Hamdi Türkmen

Hamdi Türkmen

hamdi-turkmen@hotmail.com

Tüm Yazıları
Haberin Devamı

Resmi olarak kutlayamadığımız 29 Ekim Cumhuriyet Bayramı ile ilgili iki-üç gündür yoğun bir mail ve telefon trafiği yaşadım.
Hepsi de yerden göğe kadar haklıydı.
Özellikle de anneler ve kadınlarımızın serzenişleri, eleştirileri tabir yerindeyse “cuk” yerine oturan cinstendi.
Dörtbuçuk yaşındaki bir erkek evlat sahibi annenin, 29 Ekim’de oğluyla yaşadıkları ise bence, “duvar yazısı” yapılmalı.
Ben çok etkilendim.
Bu nedenle 29 Ekim Cumhuriyet Bayramı’yla ilgili O’nun gibi düşünen tüm anneler adına, adı bende saklı bu 34 yaşındaki hanımefendinin mailini okumanızı istiyorum:
H H H
“Günlerdir 4.5 yaşındaki oğlum Demir, “Anne Kordon’a ne zaman gideceğiz? Askerleri ne zaman göreceğim? Cumhuriyet Bayramı gelmedi mi?” diye sorup duruyor.
Ben de “Az kaldı anneciğim, üç gün kaldı, iki gün kaldı, yatacağız kalkacağız, gideceğiz” diyorum.
28 Ekim akşamı törenler iptal edildi diye duydum.
Tamam; konser, havai fişek vs. doğaldır iptal edilmesi dedim.
Ama benim 34 senedir, oğlumun 4 senedir her Cumhuriyet Bayramı’nda katıldığımız Kordon’daki resmi geçit töreninin iptal olma ihtimali hiç aklıma gelmedi.
Sabah gazetenizde haberi okuyunca hala inanmadım.

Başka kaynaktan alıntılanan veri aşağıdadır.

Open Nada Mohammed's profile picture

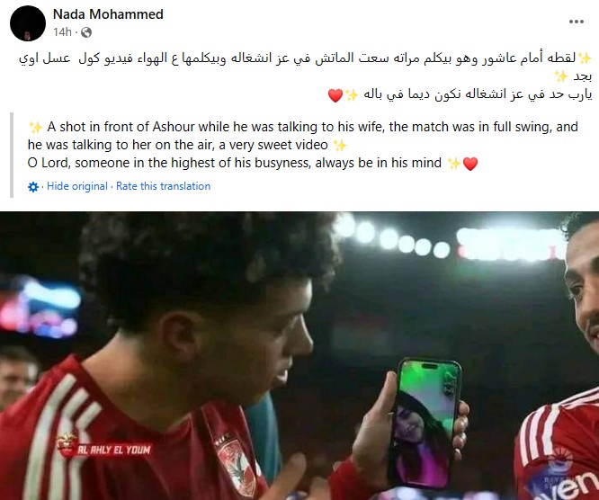tap(28, 23)
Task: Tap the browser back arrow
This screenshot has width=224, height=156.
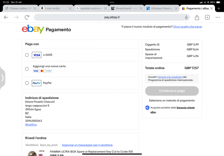Action: click(x=6, y=17)
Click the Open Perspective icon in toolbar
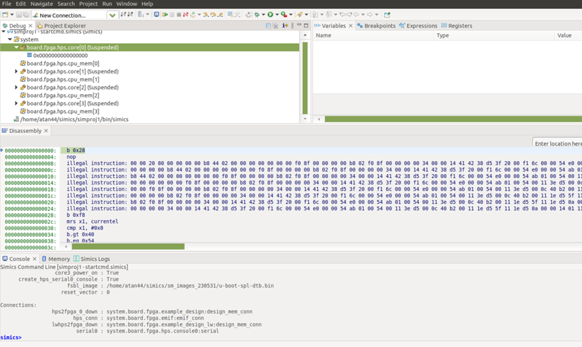Screen dimensions: 582x347 (387, 14)
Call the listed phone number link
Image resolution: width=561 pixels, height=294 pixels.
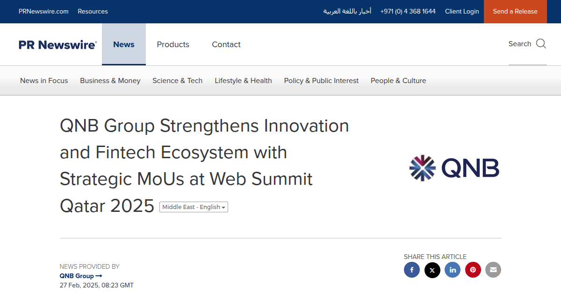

Demir; “Anne Kordon’a gidiyor muyuz, askerler gelmiş midir?” dediğinde ne yanıt vereceğimi bilemedim.
Ve yine de Kordon’a Demir’i ve bayraklarımızı alıp gittim.
Evet tören iptal edilmişti...
Benim açımdan inadına daha güçlü kutlanması gereken, onlarca şehidimize “Bakın boş yere şehit vermedik sizi...

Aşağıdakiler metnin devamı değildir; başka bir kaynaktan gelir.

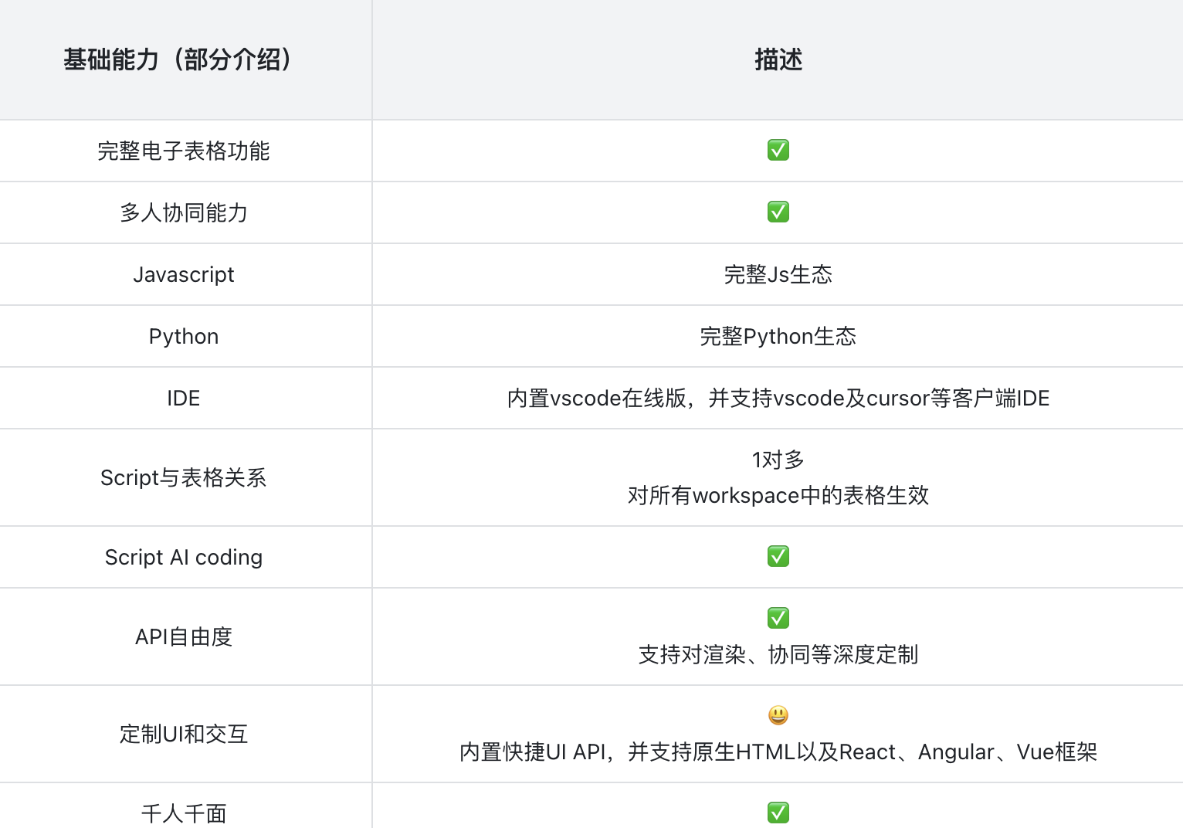Click the 基础能力（部分介绍）header cell

179,59
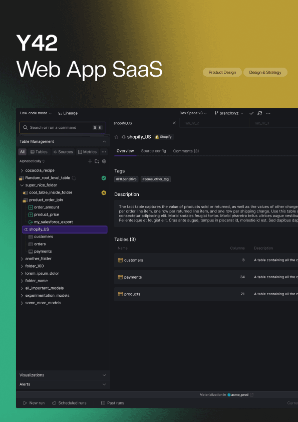Open the Low-code mode dropdown
Viewport: 298px width, 422px height.
coord(36,113)
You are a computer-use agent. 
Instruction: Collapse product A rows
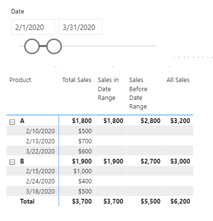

Siz Cumhuriyet’i korumak için canınızı verdiniz...
Bu bayram, bu tören, bu yürüyüş, sizin içindir, size duyduğumuz saygının küçük bir göstergesidir” diyeceğimiz Cumhuriyet Bayramı resmi geçit töreni iptal edilmişti.

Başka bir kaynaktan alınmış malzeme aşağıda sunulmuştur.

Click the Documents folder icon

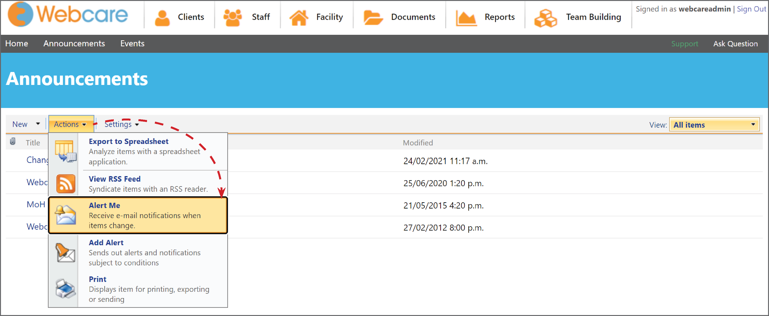click(373, 18)
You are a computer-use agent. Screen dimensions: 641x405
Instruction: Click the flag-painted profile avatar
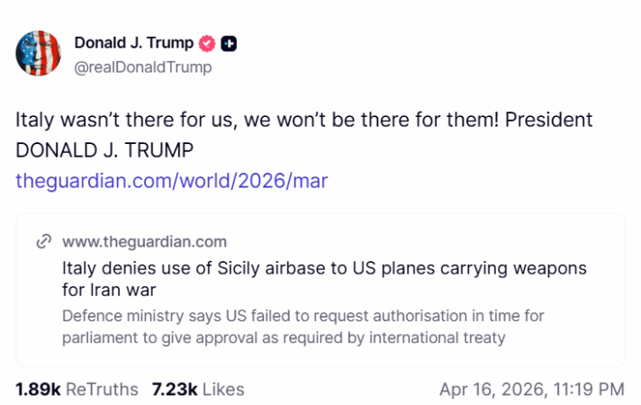point(38,53)
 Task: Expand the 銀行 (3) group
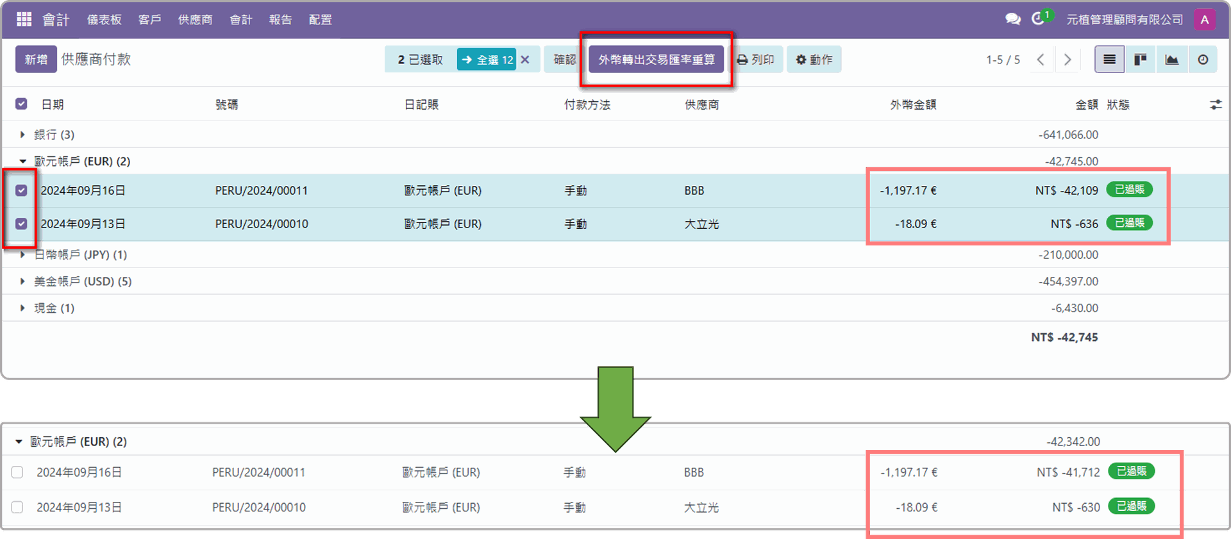tap(23, 135)
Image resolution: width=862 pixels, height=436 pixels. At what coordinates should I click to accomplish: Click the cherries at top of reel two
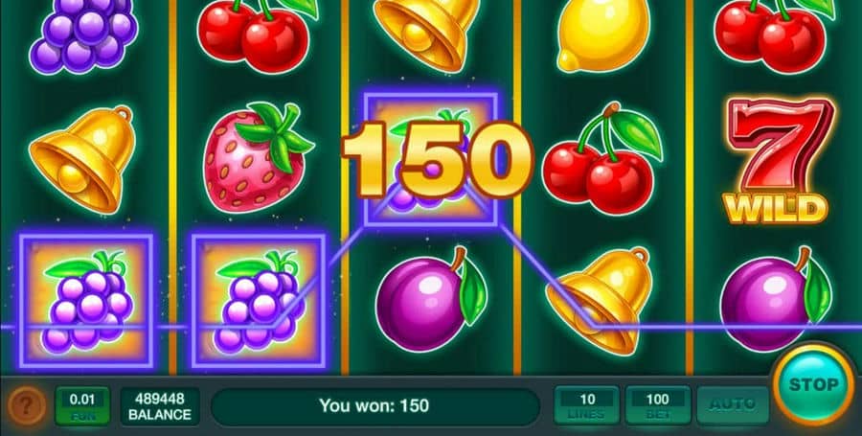pos(256,34)
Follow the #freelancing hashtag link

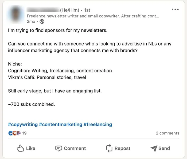pos(98,124)
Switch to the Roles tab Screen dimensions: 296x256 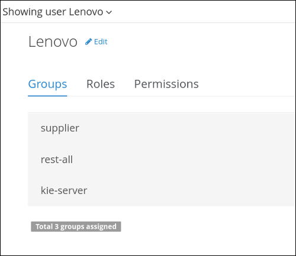[101, 84]
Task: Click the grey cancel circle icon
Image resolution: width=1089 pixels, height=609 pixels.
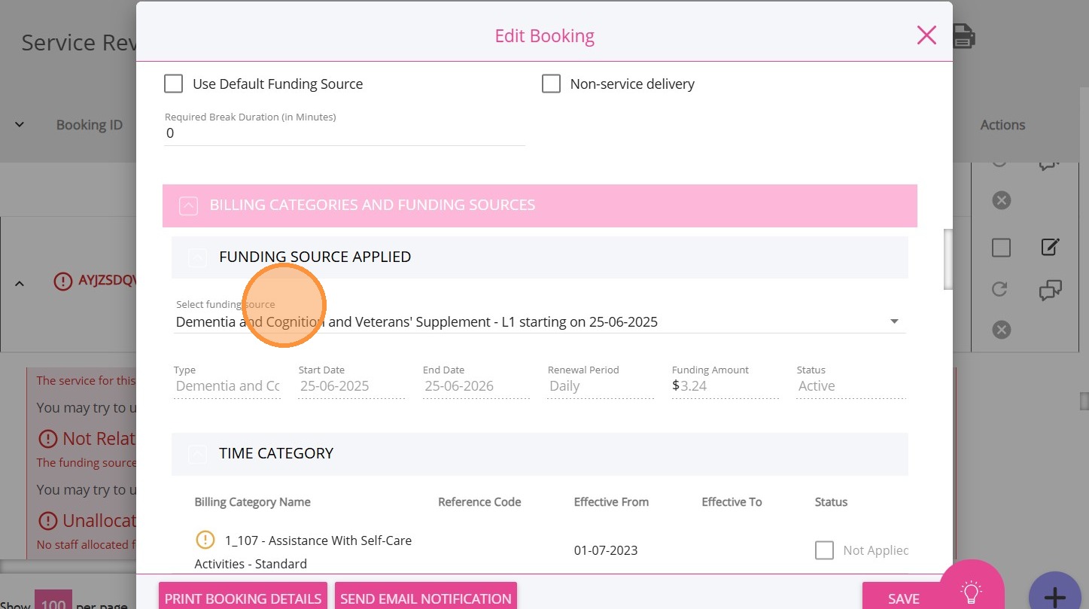Action: [x=1001, y=330]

Korkarım Cumhuriyet iptal edilmişti!..
Bu karar ne Türkiye’ye yakıştı, hele hele İzmir’e hiç yakışmadı...
Oğlum Demir’e ne cevap mı verdim?
“Demirciğim havalar soğudu, askerler hastalanmış bugün yürüyemeyecekler” dedim ve ekledim:
“Ama bak yüzlerce İzmirli bayraklarıyla burada...”
Evet, yüzlerce binlerce İzmirli, karara inat ellerinde bayraklarla oradaydı.
Marşlar söyledik, yürüdük beraberce, “Cumhuriyet Bayramı engellenemez” diye bağırdık hep bir ağızdan...
Şimdi iki küçük sorum var size:
Bir; ben oğluma Cumhuriyet’i nasıl, nerede öğreteceğim, Cumhuriyet’i nasıl yaşatacağım?
İki; Kurban Bayramını kutluyor muyuz?..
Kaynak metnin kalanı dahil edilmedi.